Проведение такого рода обследования обычно осуществляется по следующей схеме:
- Общее знакомство с системой, визуальный осмотр физического размещения, отдельных компонент или составляющих.
- Предварительная беседа с администратором/менеджером об общем направлении функционирования системы.
- Ознакомление с документацией по информационной системе.
- Составление описания системы с точки зрения информационной безопасности.
- Уточнение описания на основе работы с документацией и с привлеченными специалистами.

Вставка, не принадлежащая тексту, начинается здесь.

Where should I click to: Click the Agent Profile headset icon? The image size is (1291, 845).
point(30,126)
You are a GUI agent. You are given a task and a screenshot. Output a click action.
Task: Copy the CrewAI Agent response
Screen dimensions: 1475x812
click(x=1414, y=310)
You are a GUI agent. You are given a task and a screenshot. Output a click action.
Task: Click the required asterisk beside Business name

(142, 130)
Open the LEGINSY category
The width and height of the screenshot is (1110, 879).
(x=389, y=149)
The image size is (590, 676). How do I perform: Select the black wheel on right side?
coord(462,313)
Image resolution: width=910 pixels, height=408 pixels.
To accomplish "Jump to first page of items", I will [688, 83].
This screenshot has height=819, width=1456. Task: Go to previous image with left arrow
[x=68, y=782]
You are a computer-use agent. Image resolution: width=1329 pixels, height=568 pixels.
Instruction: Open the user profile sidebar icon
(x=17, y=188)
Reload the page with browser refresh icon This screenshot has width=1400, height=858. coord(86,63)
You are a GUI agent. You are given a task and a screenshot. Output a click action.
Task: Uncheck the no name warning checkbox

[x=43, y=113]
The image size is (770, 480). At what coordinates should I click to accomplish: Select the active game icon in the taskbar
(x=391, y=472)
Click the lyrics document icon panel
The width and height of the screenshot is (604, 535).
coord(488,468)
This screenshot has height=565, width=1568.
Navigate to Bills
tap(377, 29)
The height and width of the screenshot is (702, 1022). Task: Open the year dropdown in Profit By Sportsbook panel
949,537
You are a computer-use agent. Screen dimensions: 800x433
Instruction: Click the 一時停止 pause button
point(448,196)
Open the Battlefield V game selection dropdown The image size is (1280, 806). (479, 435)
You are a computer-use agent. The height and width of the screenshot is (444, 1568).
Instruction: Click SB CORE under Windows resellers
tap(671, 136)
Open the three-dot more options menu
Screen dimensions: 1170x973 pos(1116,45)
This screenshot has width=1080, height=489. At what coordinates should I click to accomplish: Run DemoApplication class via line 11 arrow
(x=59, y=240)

Необходимо отметить, что для качественной дальнейшей работы данные характеристики следует хорошо структурировать, например, по следующим параметрам:
- аппаратное обеспечение информационной системы (компьютеры, модемы, маршрутизаторы, мосты, повторители, принтеры и прочие периферийные устройства);
- отдельно можно выделить сетевое обеспечение (сетевые кабели, разъемы, розетки, коннекторы и т. п.);
- системное программное обеспечение (операционная система, другие средства создания среды работы, например, программы резервного копирования или СУБД);
- прикладное программное обеспечение, т. е. программы, выполняющие собственно функции производственные, вспомогательные и сопутствующие производству;
- организационное обеспечение, т. е. пользователи или субъекты системы и их функциональные обязанности в системе;
- нормативное обеспечение — правила и инструкции работы с системой, возможно, отдельные выдержки из них;
- данные — информация, которая используется в работе системы в ее производственном значении.